▶ **TASK INSTRUCTIONS**
Repeat the data that follows in full. Do not include the pictures.

▶ **DATA SECTION**
BEGIN
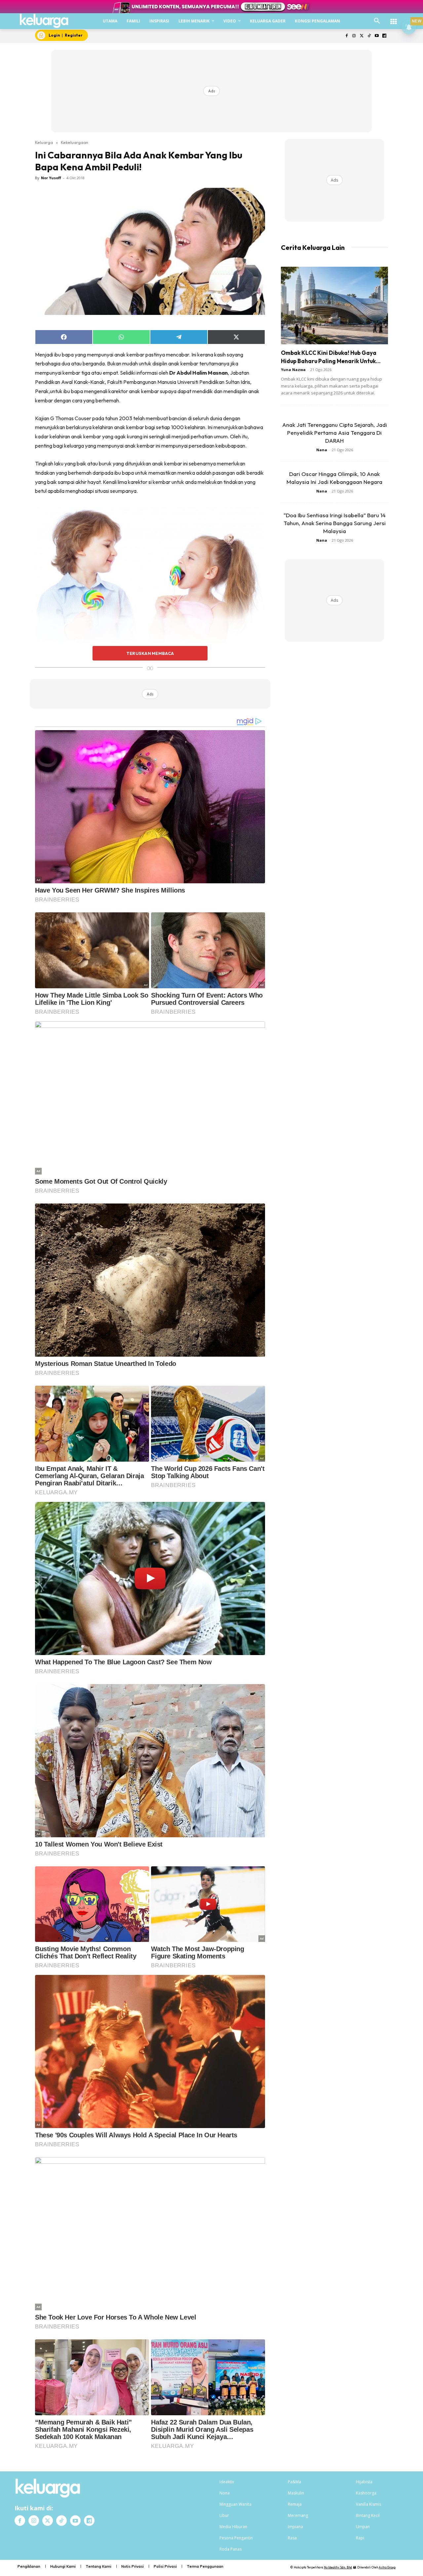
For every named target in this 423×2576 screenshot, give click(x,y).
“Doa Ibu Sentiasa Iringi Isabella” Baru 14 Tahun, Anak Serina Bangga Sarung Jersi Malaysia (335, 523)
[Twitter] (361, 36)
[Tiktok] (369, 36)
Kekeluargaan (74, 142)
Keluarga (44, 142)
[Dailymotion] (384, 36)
END
▶ **EXERCISE SOLUTION**
For every named target in this 423×2576 screenshot, give click(x,y).
“Doa Ibu Sentiasa Iringi Isabella” Baru 14 Tahun, Anak Serina Bangga Sarung Jersi Malaysia (335, 523)
[Twitter] (361, 36)
[Tiktok] (369, 36)
Kekeluargaan (74, 142)
Keluarga (44, 142)
[Dailymotion] (384, 36)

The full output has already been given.